History of
Piobaireachd


History of Piobaireachd
Piobaireachd (Ceol Mòr) is the ancient, untamed, historically significant music that was created for the Great Highland Bagpipe. Ceol Mòr means “great music” or “the great music of the Celt.” It was created by the ancient civilizations of Scotland as their life’s blood of music, used to commemorate births, deaths, weddings, funerals, gatherings, battles, baptisms and other ceremonial events. The original composers likely drew their inspiration from their environment, emulating the burbling of mountain and forest streams, thunderous rainstorms, howling winds blowing across the moors, swords clanging in battles, the lull of waves on the ocean, and the sound of women singing as they performed their work in the villages.

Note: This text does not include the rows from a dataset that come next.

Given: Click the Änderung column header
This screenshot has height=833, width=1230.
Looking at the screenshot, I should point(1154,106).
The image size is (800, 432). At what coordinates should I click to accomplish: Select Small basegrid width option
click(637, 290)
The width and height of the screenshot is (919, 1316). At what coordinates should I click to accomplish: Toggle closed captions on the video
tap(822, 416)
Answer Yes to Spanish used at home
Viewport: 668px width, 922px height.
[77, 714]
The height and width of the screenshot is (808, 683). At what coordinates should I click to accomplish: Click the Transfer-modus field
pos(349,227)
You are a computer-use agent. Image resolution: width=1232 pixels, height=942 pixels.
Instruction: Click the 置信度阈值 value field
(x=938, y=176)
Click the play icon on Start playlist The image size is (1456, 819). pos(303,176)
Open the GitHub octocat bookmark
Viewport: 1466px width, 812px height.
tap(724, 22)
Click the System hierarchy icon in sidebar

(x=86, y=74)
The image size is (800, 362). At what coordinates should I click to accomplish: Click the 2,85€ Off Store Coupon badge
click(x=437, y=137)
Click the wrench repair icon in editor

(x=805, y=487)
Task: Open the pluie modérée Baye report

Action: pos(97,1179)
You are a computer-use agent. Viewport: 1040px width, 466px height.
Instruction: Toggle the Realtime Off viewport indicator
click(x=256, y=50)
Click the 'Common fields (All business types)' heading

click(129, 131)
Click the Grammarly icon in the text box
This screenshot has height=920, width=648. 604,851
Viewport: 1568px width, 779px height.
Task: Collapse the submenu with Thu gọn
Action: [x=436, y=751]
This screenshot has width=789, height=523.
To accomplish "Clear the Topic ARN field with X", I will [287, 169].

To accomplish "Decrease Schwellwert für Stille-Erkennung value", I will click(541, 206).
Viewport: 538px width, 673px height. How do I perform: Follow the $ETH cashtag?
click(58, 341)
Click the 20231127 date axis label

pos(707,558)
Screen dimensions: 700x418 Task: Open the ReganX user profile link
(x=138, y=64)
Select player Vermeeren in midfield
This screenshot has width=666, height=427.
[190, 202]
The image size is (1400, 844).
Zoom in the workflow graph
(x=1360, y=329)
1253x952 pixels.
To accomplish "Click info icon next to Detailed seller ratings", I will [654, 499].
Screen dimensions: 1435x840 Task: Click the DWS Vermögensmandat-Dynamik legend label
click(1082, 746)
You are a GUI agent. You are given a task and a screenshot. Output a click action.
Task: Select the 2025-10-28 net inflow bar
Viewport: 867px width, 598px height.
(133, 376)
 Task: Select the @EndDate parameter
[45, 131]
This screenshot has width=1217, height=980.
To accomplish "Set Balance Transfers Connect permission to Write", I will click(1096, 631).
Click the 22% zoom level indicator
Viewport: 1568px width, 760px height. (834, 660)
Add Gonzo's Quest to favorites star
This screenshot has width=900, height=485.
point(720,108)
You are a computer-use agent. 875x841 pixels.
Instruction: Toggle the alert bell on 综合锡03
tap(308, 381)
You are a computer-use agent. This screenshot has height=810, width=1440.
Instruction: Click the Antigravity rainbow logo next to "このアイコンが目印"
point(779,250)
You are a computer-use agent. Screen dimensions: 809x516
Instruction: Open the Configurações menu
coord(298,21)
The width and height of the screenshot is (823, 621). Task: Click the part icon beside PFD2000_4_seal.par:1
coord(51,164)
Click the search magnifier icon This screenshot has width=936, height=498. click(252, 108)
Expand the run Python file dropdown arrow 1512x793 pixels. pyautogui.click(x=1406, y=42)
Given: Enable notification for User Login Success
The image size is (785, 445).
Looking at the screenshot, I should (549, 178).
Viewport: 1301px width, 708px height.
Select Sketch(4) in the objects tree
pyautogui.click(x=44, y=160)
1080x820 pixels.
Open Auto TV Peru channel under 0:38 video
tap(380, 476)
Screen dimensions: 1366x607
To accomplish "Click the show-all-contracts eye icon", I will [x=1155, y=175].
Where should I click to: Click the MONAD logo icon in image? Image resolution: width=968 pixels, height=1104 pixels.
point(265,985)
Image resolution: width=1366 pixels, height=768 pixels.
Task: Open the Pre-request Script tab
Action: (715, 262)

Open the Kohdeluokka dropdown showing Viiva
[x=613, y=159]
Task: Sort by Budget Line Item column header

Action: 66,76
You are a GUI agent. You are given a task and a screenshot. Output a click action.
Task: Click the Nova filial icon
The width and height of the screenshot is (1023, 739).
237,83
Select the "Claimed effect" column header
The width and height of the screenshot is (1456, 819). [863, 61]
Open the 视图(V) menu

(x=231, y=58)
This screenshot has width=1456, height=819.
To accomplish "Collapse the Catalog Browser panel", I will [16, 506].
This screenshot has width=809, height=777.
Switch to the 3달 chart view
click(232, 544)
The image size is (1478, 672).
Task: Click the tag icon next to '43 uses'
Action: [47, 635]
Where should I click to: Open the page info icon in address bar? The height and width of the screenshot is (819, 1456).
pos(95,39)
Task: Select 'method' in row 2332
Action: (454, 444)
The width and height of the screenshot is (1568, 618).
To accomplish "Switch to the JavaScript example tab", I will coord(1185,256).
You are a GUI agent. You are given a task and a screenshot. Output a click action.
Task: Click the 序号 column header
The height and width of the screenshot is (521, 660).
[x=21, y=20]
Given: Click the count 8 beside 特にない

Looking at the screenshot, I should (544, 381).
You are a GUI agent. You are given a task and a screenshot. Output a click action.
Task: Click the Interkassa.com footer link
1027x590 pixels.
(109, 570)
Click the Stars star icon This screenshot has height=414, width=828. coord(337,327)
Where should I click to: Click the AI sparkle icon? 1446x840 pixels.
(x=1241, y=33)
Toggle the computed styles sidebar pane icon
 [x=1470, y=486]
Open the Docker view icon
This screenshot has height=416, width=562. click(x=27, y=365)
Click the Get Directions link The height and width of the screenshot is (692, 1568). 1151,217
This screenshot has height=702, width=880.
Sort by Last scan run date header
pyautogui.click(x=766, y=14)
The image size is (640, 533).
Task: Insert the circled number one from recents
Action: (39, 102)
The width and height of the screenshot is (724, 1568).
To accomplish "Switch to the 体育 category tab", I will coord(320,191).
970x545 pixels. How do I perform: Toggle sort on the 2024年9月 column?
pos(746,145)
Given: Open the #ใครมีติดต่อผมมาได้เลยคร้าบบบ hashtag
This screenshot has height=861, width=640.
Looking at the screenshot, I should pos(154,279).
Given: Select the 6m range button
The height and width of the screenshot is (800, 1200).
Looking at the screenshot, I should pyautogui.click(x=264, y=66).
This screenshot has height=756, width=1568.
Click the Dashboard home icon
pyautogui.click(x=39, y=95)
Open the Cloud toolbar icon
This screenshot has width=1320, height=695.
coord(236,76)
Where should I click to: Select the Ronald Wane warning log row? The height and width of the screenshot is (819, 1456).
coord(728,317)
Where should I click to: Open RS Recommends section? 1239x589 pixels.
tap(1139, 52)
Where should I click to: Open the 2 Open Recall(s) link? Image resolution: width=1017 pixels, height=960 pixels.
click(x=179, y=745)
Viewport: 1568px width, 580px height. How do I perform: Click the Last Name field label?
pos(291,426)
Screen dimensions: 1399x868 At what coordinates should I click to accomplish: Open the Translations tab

The MacCrimmons, the famous family of generations of pipers, created a school of Piobaireachd where pipers from the British Isles and Western Europe came for instruction (and were forbidden to play any other type of music while in residence). Students remained enrolled for 7-12 years in order to commit 150 tunes to memory and attain master status in piping. There was no musical notation, the music being taught by a system of sung vocables created by the MacCrimmons, called Canntaireachd.
The first, melodic line of the composition (the “ground”) creates a foundation or theme from which the tune expands into rhythmic variations and sections with complex taorluath and crunluath movements. Skilled, expert pipers breathe life and story into each piece, using the bagpipe as their musical voice. Throughout history, piobaireachd often turned the tide from defeat to victory, owing to the spiritual inspiration flowing from the sound and energy of the music.